Aussi, il est bon de retrouver la fraîcheur de notre jeunesse, le temps d’un anniversaire. Non pour s’y complaire mais pour vérifier si les engagements qui ont été pris en ce jour de Toussaint 1956 ont porté leurs fruits et si nous en sommes toujours les héritiers.
LA NAISSANCE DE LA SECTION GUIDE
Le scoutisme européen se veut dans la ligne de la déclaration sur l’éducation chrétienne Gravissimum Educationis du Concile Vatican II. Il faut « tenir compte dans toute éducation de la différence des sexes et de la vocation particulière attribuée à l’homme et à la femme, par la Providence divine, dans la famille et la société »[1]. La FSE considère que « l’éducation différenciée des filles et des garçons au sein d’unités de vie distinctes constitue un point essentiel de sa pédagogie »[2].
La présence des filles est attestée dans le mouvement depuis sa naissance. Je peux témoigner qu’il y avait des compagnies au Jamborette[3] de Saint-Loup de Naud en 1960. Elles étaient fortement minoritaires mais elles avaient leur sous-camp.
Guides italiennes en tenue de camp dans le calendrier 2000
Comment sont-elles arrivées dans notre scoutisme qui était très masculin ? J’ai toujours entendu dire qu’à la réunion de Cologne à la Toussaint 1956, quelques sœurs et fiancées y assistaient. Elles jugèrent que le scoutisme européen pouvait les concerner. Le bonheur, c’est qu’elles ne voulurent pas la fusion. Au contraire, elles entendaient vivre leur scoutisme entre filles. Les garçons, dans l’ensemble bien jeunes[4], ne s’y opposèrent pas, à condition que les filles se débrouillent elles-mêmes. La première ou une des premières compagnies FSE démarre à Wuppertal en Allemagne. C’est cette compagnie qui donna le ton aux guides de Lizig GÉRAUD-KERAOD qui participèrent au Jamborette de 1964 à Marburg an der Lahn.

*Section données*.
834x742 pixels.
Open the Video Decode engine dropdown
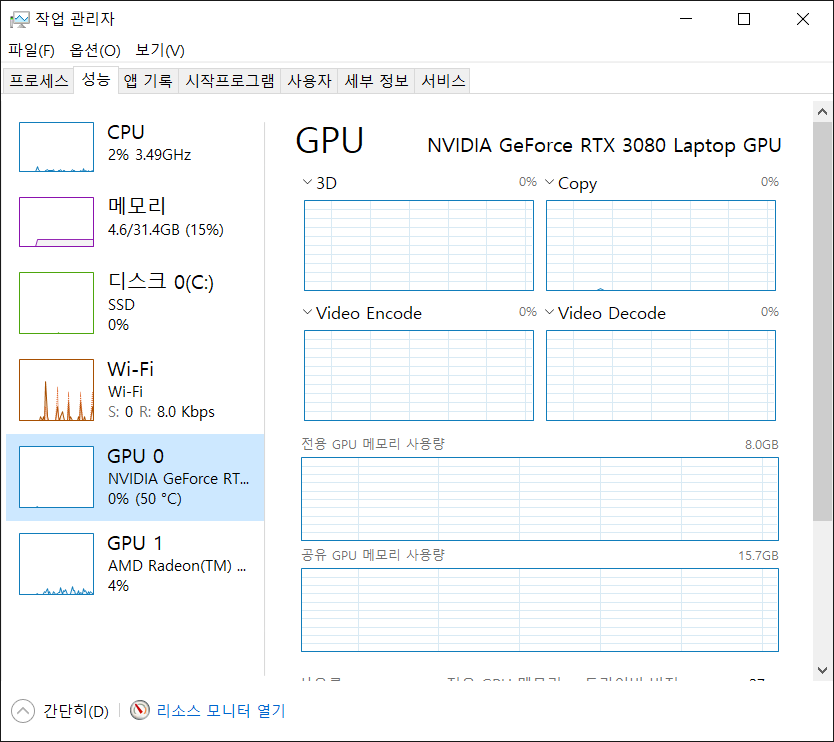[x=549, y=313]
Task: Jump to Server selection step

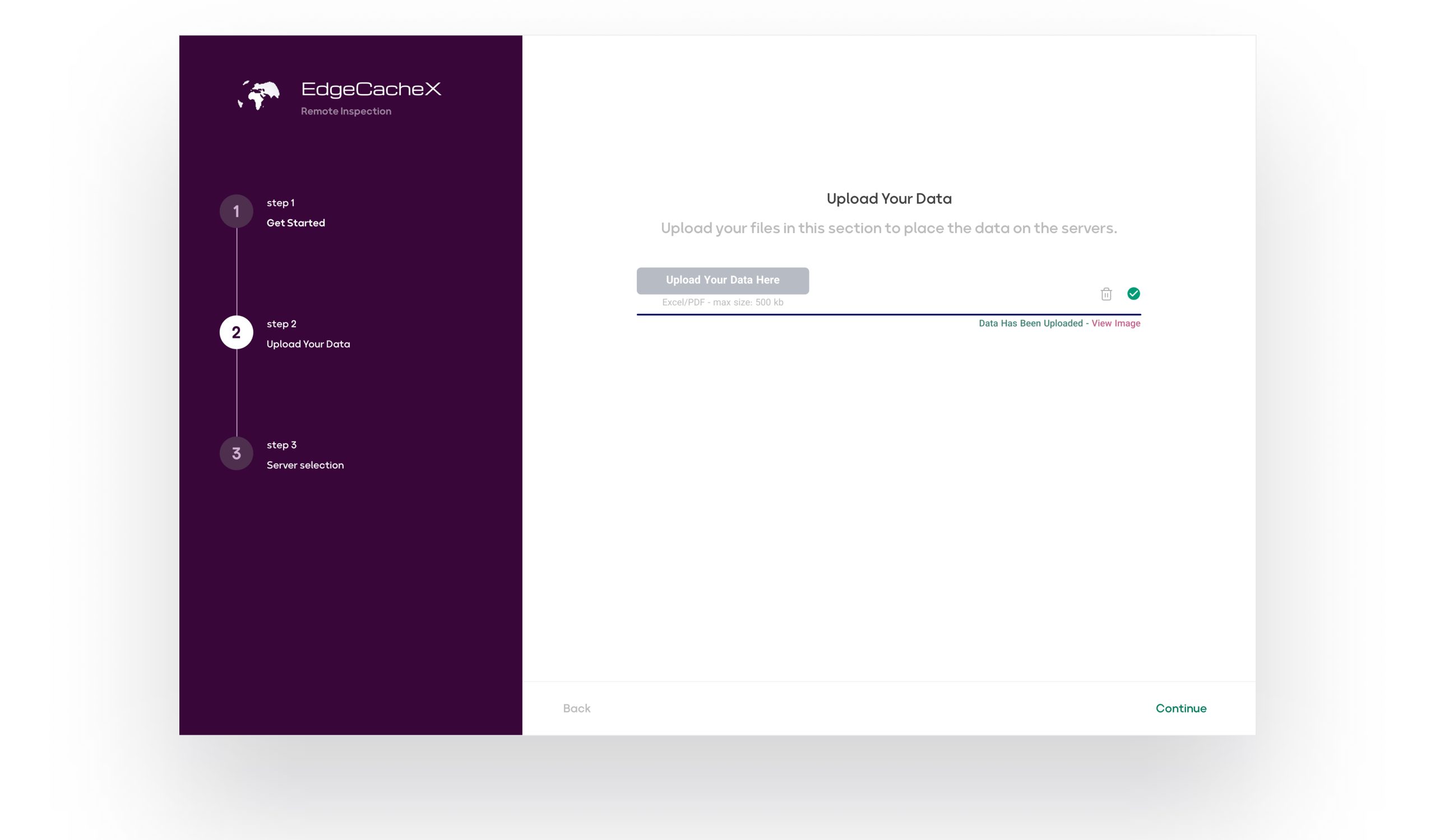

*À faire*.
(a) Citez le passage du texte sur la section guide, de « LA NAISSANCE DE » à « avaient leur sous-camp. ».
(b) Relevez toutes les localités nommées dans le texte sur la section guide.
Le listing ne joue aucun rôle ici.

*Solutions par tâche*.
(a)
LA NAISSANCE DE LA SECTION GUIDE
Le scoutisme européen se veut dans la ligne de la déclaration sur l’éducation chrétienne Gravissimum Educationis du Concile Vatican II. Il faut « tenir compte dans toute éducation de la différence des sexes et de la vocation particulière attribuée à l’homme et à la femme, par la Providence divine, dans la famille et la société »[1]. La FSE considère que « l’éducation différenciée des filles et des garçons au sein d’unités de vie distinctes constitue un point essentiel de sa pédagogie »[2].
La présence des filles est attestée dans le mouvement depuis sa naissance. Je peux témoigner qu’il y avait des compagnies au Jamborette[3] de Saint-Loup de Naud en 1960. Elles étaient fortement minoritaires mais elles avaient leur sous-camp.

(b) Saint-Loup de Naud, Cologne, Wuppertal, Marburg an der Lahn